Indeed there is, much as it might surprise you.
And I was made wise to it by a bright and personable young lady in the family who calls herself an “Indian patriot.” And not a doubt that she meant well.
The knowledge of how, mind you, the “system” needs to be “changed” came in the form of a video email, originating from no less than that ubiquitous hero of the new upwardly mobile Indian, namely, the former President of India, Abdul Kalam.
This “power point” (I have never quite understood what that means, although the “power” part speaks for itself) presentation lists out some ten stunning ideas that must be implemented if the “system” is to be “changed” allowing India to be among the foremost.
Of the ten I now recall only some: it asks with telling force whether “you” would litter the street were “you” walking down in “Singapore”, and answers that you would not; so why do it here at home?

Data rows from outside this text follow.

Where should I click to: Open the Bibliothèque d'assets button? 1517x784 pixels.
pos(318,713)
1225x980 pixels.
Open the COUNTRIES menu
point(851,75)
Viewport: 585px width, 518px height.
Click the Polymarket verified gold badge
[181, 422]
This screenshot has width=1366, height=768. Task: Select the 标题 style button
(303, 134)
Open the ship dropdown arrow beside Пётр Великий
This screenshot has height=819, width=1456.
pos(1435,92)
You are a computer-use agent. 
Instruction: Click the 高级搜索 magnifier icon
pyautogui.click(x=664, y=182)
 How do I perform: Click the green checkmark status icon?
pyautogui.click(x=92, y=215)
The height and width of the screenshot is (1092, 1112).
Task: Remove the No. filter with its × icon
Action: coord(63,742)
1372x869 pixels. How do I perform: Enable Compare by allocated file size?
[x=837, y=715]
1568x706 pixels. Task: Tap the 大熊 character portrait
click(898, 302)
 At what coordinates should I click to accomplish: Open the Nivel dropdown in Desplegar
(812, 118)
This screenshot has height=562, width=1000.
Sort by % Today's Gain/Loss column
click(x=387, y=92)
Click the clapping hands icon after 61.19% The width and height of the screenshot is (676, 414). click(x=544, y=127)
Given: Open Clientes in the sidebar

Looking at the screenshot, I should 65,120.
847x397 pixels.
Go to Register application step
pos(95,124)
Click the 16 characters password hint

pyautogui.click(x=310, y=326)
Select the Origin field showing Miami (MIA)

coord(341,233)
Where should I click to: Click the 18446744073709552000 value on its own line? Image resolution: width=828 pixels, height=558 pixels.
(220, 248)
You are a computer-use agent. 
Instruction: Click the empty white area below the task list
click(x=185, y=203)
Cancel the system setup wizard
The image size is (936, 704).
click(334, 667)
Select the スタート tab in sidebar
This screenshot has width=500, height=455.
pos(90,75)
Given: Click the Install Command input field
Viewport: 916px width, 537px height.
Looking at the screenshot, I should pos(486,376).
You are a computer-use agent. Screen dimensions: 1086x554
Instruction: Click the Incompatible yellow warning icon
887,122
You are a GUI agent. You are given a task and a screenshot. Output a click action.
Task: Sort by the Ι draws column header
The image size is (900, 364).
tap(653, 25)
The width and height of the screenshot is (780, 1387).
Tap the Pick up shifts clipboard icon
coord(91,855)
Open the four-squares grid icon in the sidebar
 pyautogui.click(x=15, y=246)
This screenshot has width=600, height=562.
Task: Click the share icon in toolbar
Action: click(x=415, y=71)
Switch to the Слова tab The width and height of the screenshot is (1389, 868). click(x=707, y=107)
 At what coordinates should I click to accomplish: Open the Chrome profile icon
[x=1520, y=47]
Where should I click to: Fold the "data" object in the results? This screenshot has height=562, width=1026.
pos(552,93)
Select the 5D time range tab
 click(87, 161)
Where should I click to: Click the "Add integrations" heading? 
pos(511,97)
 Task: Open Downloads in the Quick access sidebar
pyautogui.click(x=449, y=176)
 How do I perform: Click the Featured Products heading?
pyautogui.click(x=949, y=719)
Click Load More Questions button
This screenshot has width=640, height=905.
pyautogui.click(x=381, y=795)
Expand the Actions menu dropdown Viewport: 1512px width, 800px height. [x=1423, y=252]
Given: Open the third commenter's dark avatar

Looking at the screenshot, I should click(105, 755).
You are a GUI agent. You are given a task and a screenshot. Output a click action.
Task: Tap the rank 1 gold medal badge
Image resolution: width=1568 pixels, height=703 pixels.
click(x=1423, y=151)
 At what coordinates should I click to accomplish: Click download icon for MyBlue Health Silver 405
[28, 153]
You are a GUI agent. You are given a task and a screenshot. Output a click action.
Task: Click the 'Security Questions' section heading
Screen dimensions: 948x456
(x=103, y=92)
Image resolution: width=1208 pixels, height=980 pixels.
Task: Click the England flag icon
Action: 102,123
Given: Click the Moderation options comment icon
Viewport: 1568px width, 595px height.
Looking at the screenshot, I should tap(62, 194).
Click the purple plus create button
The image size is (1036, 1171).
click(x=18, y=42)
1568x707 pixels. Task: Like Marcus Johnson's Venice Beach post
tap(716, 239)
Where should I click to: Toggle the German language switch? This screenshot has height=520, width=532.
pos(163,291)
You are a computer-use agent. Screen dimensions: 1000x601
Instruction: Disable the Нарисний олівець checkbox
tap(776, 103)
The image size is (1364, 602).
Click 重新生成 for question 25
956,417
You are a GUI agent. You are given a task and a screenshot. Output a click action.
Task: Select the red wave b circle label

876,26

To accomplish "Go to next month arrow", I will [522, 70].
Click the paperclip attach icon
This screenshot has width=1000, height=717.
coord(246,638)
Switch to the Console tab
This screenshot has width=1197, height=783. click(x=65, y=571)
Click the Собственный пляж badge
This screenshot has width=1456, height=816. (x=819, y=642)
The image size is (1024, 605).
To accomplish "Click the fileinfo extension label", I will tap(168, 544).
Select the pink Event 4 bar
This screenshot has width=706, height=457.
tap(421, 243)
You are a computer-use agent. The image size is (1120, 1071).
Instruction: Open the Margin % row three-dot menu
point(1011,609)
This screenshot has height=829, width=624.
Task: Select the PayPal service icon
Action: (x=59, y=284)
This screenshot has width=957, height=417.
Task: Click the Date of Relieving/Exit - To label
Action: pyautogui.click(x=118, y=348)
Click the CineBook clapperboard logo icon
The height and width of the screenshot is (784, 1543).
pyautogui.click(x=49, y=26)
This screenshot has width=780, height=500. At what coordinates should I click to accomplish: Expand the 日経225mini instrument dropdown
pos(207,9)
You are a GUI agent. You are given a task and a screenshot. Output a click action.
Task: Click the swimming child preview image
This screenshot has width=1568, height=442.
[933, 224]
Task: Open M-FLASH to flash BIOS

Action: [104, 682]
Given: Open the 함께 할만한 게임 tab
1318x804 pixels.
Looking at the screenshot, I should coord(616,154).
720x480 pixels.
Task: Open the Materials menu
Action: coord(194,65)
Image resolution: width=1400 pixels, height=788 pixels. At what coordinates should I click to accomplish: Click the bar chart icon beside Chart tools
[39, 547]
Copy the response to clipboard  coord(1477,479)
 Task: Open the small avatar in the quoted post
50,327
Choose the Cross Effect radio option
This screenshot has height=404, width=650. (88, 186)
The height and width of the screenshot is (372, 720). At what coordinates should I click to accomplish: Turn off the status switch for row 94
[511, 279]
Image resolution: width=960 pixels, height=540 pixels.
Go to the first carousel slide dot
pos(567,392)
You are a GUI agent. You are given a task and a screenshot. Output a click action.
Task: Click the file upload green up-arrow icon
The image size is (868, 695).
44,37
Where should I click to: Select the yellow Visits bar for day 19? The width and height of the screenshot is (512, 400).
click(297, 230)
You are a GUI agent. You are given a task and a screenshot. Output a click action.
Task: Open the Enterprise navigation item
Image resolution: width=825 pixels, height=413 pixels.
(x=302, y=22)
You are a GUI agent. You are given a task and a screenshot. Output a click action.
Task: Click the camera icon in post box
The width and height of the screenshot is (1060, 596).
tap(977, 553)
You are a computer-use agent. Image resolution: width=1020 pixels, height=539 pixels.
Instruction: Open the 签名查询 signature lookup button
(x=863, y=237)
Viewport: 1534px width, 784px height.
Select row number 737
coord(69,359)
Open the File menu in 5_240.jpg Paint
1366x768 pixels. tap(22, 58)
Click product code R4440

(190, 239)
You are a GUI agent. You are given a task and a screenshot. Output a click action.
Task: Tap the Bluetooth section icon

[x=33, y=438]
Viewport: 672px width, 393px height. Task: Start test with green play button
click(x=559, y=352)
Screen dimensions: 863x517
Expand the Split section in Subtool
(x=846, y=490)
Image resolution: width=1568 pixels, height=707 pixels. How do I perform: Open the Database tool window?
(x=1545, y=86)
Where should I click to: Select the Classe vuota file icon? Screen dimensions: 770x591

It asks whether it is not true that walking your dog down such a street abroad you would not be obliged to clean up the doggy mess yourself if it happened while on the street, and answers of course you would; then why not do the same here at home?
As I said there are some more points equally momentously directed at changing the system, but do pardon me if I cannot recall the same now. These may have included driving carefully, avoiding corrupt practices, asking what you can do for the country’s “development” rather than what the country can do for you, and so on.
What I can vouchsafe for is that the power points made no mention of any of the things listed in my second section. Clearly those have nothing to do with the “system” and the “system” has nothing to do with those either. Is it any wonder that so much hullabaloo should have been in evidence on behalf of India’s new avant-garde and the channels that speak for them about setting all convention or propriety aside and giving Kalam sahib a second term as President, if not through proper constitutional procedure then by the “people’s” will. No chocolate for guessing who here were meant by the term “people.”
India’s current state then seems adequately defined by the gutter of my first two sections, and by the gold of the third which is meticulously sought to be paved over it. And it is small consolation for the likes of this writer that in some ways it may not be too different in other parts of the world, including the the United States of America where the Jena Six episode has, for example, raised afresh the question whether, despite the victory of the civil rights movement, the rednecks may not after all be back in business. Not to speak of the role of that regime in decimating “universal human rights” and values not just world-over but at home as well, even as it promises to make India “great.” Think that in that patron of democracy today habeas corpus, due process, right to legal representation, to privacy, and the bedrock principle of the separation of powers all remain suspended!
Clearly, Indians (those “other” two-thirds) will have, in the months and years to come, to find other ways of changing the system with all due deference to the former President of the Republic. So we say get busy, and do not be taken in by the gold. It is mortally fake.